DOCUMENT:
Joe: While all of that may be true, I think it's really hard from a CTO's perspective, or from a key stakeholder's perspective, to go to the business and advocate for dollars when the dollars are needed strictly for rehabilitating a system that may be unhealthy. Because there's a stigma there, it's all of a sudden you have to explain to nontechnical people some very technical things, and it's really easy for that conversation to get turned around into, "Why isn't it healthy? Right? It was your job to keep this thing up and running, and successful forever, and so why would we need to bring in anybody else?"
Joe: Which really is unfortunate, because every system needs help. No software program ever has been released without bugs. Sometimes those bugs get fixed really quick and dirty, and so there needs to be some love that goes into going back and rebuilding something. New business features are actually the biggest driver of legacy code that can be hard to maintain because it can sometimes be easier to bolt on a solution in a quick way rather than going back and planning and viewing the entire architecture and looking for the best way to add a new feature.

MATERIAL PROVIDED:
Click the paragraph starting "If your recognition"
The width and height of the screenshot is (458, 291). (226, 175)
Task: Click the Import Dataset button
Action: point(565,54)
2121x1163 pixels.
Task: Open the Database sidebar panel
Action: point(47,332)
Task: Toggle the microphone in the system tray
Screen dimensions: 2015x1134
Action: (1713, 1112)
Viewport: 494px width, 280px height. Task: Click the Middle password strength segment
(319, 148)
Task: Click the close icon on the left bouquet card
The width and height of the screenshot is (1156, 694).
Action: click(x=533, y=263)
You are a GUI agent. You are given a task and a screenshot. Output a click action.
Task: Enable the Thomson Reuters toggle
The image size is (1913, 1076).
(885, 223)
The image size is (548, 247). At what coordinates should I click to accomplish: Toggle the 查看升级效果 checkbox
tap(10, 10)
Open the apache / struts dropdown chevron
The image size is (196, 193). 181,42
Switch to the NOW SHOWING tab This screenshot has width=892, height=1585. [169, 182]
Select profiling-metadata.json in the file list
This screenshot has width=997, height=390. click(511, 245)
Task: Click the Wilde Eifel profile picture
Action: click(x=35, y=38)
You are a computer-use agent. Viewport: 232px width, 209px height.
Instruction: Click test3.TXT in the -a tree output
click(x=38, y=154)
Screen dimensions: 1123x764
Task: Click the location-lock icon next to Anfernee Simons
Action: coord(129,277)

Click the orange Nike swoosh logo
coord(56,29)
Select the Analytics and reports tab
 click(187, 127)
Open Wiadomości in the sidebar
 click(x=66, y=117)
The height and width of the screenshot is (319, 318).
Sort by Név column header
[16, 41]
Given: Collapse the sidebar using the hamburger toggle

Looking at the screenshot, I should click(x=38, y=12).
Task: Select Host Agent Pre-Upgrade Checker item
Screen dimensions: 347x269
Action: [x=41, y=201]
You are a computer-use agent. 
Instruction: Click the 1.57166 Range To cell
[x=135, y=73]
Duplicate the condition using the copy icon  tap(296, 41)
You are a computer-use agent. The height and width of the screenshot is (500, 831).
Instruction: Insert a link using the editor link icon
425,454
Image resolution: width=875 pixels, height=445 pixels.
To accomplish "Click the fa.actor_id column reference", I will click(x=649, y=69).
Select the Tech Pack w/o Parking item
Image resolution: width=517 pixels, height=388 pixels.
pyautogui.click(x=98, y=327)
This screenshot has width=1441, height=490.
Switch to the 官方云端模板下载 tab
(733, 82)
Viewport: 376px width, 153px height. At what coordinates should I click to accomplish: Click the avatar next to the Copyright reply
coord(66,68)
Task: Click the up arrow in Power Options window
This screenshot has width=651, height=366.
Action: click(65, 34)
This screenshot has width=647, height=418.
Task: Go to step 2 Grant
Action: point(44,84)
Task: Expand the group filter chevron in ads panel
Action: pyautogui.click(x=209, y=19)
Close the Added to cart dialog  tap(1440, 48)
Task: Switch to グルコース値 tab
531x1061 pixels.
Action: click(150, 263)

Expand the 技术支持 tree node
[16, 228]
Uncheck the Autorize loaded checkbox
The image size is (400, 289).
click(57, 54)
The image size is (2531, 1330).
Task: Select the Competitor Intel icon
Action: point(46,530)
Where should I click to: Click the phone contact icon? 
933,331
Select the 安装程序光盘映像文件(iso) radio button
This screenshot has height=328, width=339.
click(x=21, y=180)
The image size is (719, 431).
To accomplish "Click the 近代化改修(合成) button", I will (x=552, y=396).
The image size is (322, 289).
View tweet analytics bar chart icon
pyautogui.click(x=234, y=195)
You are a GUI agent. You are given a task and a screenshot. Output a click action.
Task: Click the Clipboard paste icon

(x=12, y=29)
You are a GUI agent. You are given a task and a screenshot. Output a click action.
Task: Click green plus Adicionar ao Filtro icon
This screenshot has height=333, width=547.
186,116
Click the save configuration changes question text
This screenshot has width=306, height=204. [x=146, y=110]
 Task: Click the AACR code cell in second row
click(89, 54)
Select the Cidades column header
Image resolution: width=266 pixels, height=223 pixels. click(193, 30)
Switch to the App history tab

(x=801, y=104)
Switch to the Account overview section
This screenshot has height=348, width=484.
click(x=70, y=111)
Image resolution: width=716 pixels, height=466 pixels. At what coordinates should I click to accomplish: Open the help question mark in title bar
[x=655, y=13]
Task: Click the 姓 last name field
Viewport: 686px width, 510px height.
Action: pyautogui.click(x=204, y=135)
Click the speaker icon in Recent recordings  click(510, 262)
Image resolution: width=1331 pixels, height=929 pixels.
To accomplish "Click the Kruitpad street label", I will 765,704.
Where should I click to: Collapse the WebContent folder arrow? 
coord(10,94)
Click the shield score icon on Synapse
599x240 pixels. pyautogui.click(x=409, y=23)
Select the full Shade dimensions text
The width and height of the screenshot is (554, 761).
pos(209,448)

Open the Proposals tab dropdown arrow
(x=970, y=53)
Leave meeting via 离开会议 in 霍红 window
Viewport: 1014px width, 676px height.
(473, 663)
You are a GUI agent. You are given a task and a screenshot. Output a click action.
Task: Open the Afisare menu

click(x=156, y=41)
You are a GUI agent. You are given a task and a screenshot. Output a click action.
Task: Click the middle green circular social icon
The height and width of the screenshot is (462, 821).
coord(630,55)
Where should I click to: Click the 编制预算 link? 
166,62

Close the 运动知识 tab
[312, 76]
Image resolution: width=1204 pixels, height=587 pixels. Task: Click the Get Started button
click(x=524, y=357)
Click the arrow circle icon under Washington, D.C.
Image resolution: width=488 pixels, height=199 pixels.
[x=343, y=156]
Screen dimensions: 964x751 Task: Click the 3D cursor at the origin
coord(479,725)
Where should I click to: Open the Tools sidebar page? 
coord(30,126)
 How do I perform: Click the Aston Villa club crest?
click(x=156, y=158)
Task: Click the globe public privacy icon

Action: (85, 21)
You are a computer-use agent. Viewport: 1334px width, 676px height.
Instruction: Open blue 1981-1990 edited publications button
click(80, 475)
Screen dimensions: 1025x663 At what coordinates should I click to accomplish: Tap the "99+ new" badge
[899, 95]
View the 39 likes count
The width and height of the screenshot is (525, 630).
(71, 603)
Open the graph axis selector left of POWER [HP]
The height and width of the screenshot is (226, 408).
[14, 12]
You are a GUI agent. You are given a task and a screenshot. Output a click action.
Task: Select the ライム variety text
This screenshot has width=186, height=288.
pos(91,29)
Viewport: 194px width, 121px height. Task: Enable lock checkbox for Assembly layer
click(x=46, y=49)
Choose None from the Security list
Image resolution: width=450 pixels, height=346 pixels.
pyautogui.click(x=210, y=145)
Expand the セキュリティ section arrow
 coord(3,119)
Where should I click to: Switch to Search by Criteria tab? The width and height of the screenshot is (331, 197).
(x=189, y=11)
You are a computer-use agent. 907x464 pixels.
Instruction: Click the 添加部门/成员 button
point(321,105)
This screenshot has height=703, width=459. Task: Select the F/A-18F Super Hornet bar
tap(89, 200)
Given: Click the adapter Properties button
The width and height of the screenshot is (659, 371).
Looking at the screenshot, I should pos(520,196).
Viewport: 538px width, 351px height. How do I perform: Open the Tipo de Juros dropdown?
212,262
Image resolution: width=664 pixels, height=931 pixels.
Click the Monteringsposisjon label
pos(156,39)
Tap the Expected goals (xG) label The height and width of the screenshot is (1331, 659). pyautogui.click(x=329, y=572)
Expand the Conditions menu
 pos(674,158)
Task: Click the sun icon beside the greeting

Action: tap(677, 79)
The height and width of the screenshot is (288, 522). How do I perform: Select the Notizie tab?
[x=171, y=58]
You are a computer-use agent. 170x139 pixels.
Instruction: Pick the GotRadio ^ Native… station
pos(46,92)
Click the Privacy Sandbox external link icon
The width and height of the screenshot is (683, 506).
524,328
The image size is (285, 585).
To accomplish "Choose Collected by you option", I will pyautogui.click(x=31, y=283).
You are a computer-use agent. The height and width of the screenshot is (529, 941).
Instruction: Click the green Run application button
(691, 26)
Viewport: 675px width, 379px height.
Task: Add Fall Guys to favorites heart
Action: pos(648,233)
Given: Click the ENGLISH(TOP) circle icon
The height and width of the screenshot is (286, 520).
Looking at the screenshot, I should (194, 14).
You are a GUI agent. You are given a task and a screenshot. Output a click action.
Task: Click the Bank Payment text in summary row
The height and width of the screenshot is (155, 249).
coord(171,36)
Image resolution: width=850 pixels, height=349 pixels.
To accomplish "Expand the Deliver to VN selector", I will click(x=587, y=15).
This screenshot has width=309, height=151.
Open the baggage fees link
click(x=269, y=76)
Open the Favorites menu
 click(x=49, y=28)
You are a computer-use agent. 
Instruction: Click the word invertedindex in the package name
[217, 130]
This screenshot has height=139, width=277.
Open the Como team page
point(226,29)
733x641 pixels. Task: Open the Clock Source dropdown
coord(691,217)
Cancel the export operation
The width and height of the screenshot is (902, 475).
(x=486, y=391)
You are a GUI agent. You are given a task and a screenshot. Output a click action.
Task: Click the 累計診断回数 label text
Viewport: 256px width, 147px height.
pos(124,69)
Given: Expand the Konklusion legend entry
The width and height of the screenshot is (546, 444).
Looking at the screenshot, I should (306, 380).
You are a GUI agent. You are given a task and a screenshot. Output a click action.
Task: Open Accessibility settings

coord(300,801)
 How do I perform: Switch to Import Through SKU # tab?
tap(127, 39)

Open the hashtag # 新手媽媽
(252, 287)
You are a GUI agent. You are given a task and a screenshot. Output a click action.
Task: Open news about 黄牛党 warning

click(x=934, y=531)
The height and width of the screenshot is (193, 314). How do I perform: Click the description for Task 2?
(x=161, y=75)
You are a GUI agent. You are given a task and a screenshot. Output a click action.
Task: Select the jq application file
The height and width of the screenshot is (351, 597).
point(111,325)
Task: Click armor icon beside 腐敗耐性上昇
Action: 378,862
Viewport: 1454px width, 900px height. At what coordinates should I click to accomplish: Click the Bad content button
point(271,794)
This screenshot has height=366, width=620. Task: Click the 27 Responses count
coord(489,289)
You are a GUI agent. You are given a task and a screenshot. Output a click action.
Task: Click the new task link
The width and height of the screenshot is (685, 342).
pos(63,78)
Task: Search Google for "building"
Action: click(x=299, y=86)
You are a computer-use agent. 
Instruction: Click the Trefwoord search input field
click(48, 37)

TASK GOAL: Quote the entire passage above about funding repairs to legacy systems, word for word.

EXERCISE OUTPUT:
Joe: While all of that may be true, I think it's really hard from a CTO's perspective, or from a key stakeholder's perspective, to go to the business and advocate for dollars when the dollars are needed strictly for rehabilitating a system that may be unhealthy. Because there's a stigma there, it's all of a sudden you have to explain to nontechnical people some very technical things, and it's really easy for that conversation to get turned around into, "Why isn't it healthy? Right? It was your job to keep this thing up and running, and successful forever, and so why would we need to bring in anybody else?"
Joe: Which really is unfortunate, because every system needs help. No software program ever has been released without bugs. Sometimes those bugs get fixed really quick and dirty, and so there needs to be some love that goes into going back and rebuilding something. New business features are actually the biggest driver of legacy code that can be hard to maintain because it can sometimes be easier to bolt on a solution in a quick way rather than going back and planning and viewing the entire architecture and looking for the best way to add a new feature.